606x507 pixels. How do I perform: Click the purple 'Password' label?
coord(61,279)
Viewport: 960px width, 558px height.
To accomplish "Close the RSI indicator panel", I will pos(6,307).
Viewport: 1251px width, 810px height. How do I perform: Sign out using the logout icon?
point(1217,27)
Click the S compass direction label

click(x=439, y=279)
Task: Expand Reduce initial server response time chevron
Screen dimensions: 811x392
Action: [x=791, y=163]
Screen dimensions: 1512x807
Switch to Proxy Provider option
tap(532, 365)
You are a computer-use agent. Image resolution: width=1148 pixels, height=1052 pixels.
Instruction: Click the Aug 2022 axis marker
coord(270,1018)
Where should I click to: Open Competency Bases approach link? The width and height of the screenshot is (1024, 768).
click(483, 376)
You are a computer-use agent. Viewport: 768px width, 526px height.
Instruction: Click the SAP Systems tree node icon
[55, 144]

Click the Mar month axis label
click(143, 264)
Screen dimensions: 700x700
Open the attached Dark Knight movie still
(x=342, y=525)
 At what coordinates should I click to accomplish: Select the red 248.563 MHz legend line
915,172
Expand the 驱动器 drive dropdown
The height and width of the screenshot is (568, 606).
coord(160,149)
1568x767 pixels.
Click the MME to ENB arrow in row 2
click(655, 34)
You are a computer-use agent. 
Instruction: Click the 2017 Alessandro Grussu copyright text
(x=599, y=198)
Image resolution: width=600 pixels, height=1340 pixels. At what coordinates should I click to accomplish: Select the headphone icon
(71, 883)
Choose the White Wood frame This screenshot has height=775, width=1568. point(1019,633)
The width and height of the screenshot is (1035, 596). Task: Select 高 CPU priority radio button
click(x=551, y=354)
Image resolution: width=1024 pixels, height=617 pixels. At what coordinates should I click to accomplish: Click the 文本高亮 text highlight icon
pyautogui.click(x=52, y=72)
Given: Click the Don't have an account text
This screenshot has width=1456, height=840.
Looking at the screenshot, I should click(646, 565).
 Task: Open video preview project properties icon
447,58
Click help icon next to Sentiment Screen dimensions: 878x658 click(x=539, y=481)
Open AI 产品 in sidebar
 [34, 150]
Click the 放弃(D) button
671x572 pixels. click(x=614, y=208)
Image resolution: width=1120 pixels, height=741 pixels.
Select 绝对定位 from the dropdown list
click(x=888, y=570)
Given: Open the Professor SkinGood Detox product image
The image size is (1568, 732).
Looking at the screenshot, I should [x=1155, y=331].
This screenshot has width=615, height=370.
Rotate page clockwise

+ + + + + + +

### EXERCISE REQUIREMENTS
Line by line, reproduce the data above exactly.

### OUTPUT BELOW
606x507 pixels. How do I perform: Click the purple 'Password' label?
coord(61,279)
Viewport: 960px width, 558px height.
To accomplish "Close the RSI indicator panel", I will pos(6,307).
Viewport: 1251px width, 810px height. How do I perform: Sign out using the logout icon?
point(1217,27)
Click the S compass direction label

click(x=439, y=279)
Task: Expand Reduce initial server response time chevron
Screen dimensions: 811x392
Action: [x=791, y=163]
Screen dimensions: 1512x807
Switch to Proxy Provider option
tap(532, 365)
You are a computer-use agent. Image resolution: width=1148 pixels, height=1052 pixels.
Instruction: Click the Aug 2022 axis marker
coord(270,1018)
Where should I click to: Open Competency Bases approach link? The width and height of the screenshot is (1024, 768).
click(483, 376)
You are a computer-use agent. Viewport: 768px width, 526px height.
Instruction: Click the SAP Systems tree node icon
[55, 144]

Click the Mar month axis label
click(143, 264)
Screen dimensions: 700x700
Open the attached Dark Knight movie still
(x=342, y=525)
 At what coordinates should I click to accomplish: Select the red 248.563 MHz legend line
915,172
Expand the 驱动器 drive dropdown
The height and width of the screenshot is (568, 606).
coord(160,149)
1568x767 pixels.
Click the MME to ENB arrow in row 2
click(655, 34)
You are a computer-use agent. 
Instruction: Click the 2017 Alessandro Grussu copyright text
(x=599, y=198)
Image resolution: width=600 pixels, height=1340 pixels. At what coordinates should I click to accomplish: Select the headphone icon
(71, 883)
Choose the White Wood frame This screenshot has height=775, width=1568. point(1019,633)
The width and height of the screenshot is (1035, 596). Task: Select 高 CPU priority radio button
click(x=551, y=354)
Image resolution: width=1024 pixels, height=617 pixels. At what coordinates should I click to accomplish: Click the 文本高亮 text highlight icon
pyautogui.click(x=52, y=72)
Given: Click the Don't have an account text
This screenshot has width=1456, height=840.
Looking at the screenshot, I should click(646, 565).
 Task: Open video preview project properties icon
447,58
Click help icon next to Sentiment Screen dimensions: 878x658 click(x=539, y=481)
Open AI 产品 in sidebar
 [34, 150]
Click the 放弃(D) button
671x572 pixels. click(x=614, y=208)
Image resolution: width=1120 pixels, height=741 pixels.
Select 绝对定位 from the dropdown list
click(x=888, y=570)
Given: Open the Professor SkinGood Detox product image
The image size is (1568, 732).
Looking at the screenshot, I should [x=1155, y=331].
This screenshot has width=615, height=370.
Rotate page clockwise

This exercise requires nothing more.